Only the lines below, from the one with "Where should I click to: Select the MDL" through the one with "Click the green", are to be written out, exactly.
--- RECORD EXTRACTS Enclosed Below ---
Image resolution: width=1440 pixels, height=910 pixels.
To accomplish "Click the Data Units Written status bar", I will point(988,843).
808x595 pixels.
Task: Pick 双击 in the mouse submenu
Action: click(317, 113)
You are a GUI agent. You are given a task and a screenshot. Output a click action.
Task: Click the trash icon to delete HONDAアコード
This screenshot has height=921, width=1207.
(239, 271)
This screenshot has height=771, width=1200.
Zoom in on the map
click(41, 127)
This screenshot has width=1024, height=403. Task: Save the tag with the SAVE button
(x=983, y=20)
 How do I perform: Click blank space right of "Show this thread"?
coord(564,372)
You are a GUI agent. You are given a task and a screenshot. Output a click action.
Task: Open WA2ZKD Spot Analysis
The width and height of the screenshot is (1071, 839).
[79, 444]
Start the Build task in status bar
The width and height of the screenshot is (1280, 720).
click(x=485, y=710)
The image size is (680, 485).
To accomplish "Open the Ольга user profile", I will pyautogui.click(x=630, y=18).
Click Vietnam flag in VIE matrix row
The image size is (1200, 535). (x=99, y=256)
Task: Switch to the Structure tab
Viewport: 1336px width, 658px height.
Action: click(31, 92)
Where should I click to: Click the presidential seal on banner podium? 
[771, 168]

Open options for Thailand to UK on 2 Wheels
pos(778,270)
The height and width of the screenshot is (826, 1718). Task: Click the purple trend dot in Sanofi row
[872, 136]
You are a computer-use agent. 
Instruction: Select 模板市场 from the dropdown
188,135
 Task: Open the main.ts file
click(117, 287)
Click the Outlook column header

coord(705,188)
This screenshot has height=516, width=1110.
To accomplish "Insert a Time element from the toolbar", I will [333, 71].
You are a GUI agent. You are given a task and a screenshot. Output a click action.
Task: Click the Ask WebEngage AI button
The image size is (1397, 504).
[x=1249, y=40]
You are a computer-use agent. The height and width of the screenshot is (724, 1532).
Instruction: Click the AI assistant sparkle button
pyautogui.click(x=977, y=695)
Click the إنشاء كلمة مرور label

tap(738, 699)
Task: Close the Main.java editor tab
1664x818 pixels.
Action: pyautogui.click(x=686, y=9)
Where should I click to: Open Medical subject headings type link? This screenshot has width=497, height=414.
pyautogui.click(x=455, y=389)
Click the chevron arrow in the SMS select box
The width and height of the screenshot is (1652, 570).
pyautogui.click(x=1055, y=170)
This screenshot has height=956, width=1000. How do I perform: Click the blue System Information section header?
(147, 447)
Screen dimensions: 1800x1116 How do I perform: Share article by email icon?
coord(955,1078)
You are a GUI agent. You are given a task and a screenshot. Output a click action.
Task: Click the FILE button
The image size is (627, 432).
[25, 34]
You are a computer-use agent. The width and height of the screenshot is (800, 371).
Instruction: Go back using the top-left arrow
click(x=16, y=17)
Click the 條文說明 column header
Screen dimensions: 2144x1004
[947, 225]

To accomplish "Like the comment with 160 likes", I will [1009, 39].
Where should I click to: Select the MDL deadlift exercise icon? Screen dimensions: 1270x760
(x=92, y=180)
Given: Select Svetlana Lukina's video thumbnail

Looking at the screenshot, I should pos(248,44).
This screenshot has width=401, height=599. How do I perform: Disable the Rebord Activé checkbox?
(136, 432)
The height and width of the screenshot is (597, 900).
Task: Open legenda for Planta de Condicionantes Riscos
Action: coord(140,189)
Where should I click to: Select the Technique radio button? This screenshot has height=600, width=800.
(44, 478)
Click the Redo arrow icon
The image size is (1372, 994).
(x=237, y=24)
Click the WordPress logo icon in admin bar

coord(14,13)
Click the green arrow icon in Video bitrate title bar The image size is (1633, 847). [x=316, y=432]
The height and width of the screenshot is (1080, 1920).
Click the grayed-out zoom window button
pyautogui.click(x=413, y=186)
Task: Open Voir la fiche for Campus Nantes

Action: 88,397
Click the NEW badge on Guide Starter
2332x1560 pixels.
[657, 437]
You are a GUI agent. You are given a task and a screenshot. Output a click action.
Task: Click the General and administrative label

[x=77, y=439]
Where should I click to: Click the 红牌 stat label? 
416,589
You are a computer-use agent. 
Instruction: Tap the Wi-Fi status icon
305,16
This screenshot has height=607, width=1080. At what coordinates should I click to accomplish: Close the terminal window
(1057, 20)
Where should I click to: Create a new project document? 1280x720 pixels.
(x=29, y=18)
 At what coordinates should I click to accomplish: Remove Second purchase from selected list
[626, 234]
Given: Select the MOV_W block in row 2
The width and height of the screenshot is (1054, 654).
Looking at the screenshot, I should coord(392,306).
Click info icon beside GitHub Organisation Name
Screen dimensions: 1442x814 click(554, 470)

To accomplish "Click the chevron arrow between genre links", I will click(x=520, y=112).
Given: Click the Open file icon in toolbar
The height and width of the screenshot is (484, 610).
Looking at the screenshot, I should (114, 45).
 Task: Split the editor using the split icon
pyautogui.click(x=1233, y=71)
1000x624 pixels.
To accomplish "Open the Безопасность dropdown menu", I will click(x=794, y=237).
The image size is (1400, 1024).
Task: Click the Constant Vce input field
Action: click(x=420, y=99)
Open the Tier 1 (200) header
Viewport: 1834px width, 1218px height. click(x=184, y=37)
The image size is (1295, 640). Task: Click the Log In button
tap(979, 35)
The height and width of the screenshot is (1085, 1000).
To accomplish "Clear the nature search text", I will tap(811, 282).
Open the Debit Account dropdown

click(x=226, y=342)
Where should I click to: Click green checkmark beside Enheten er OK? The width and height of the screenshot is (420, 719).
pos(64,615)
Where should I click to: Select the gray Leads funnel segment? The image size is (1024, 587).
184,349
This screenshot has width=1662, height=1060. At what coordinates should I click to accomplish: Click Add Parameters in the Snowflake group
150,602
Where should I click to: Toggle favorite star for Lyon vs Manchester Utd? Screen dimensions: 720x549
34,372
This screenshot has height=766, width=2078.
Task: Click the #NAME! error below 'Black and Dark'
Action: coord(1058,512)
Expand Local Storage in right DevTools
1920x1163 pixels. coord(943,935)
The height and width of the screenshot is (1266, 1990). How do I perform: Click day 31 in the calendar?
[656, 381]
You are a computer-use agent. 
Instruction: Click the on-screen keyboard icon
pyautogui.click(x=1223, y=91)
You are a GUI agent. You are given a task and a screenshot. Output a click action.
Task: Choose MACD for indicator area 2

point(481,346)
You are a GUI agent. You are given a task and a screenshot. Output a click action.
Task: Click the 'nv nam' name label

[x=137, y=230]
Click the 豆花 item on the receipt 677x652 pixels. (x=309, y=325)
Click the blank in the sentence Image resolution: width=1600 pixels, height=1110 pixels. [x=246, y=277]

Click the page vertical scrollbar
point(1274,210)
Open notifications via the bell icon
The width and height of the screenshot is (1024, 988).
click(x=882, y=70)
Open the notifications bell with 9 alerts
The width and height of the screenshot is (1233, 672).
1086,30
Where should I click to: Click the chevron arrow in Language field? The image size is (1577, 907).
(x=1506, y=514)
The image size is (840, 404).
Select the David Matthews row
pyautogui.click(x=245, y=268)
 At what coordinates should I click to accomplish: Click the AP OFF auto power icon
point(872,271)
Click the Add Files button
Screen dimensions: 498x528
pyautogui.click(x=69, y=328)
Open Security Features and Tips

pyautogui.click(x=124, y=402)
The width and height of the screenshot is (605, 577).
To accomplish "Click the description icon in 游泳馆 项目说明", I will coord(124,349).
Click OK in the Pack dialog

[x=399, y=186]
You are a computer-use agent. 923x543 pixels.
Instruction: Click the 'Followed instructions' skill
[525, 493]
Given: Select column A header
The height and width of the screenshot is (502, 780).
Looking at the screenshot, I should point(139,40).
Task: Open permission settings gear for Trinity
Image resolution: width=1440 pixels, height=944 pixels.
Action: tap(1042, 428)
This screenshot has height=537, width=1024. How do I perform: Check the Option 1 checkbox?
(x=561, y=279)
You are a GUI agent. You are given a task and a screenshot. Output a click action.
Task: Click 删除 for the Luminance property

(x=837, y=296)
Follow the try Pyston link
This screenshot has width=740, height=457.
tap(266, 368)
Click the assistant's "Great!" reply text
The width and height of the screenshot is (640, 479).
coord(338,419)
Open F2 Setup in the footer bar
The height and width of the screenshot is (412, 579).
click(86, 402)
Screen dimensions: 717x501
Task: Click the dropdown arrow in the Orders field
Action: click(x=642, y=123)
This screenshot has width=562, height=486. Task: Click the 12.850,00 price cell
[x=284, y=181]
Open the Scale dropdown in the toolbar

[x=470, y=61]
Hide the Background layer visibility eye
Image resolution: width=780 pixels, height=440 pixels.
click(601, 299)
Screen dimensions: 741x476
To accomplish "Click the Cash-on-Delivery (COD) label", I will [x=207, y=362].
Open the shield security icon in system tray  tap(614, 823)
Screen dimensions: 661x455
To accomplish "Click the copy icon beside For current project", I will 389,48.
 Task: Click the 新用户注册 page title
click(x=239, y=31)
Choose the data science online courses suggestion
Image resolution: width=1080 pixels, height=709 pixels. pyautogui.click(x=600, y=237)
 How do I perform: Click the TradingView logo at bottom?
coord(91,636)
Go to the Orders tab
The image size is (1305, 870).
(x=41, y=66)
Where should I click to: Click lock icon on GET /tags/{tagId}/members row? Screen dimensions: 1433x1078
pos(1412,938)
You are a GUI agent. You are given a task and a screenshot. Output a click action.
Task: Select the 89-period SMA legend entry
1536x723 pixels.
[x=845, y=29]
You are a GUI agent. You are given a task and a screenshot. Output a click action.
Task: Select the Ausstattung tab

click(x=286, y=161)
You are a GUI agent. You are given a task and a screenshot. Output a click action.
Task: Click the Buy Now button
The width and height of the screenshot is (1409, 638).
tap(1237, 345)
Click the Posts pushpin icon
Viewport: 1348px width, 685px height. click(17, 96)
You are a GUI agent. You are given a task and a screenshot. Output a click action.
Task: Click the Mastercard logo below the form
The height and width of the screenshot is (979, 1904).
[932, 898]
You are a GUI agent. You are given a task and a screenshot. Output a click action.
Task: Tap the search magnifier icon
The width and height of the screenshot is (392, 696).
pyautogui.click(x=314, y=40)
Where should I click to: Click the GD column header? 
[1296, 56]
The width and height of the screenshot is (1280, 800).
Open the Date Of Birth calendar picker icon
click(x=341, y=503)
--- End of Enclosed RECORD EXTRACTS ---
EXERCISE ANSWER
Where should I click to: Select the MDL deadlift exercise icon? Screen dimensions: 1270x760
(x=92, y=180)
Given: Select Svetlana Lukina's video thumbnail

Looking at the screenshot, I should pos(248,44).
This screenshot has width=401, height=599. How do I perform: Disable the Rebord Activé checkbox?
(136, 432)
The height and width of the screenshot is (597, 900).
Task: Open legenda for Planta de Condicionantes Riscos
Action: coord(140,189)
Where should I click to: Select the Technique radio button? This screenshot has height=600, width=800.
(44, 478)
Click the Redo arrow icon
The image size is (1372, 994).
(x=237, y=24)
Click the WordPress logo icon in admin bar

coord(14,13)
Click the green arrow icon in Video bitrate title bar The image size is (1633, 847). [x=316, y=432]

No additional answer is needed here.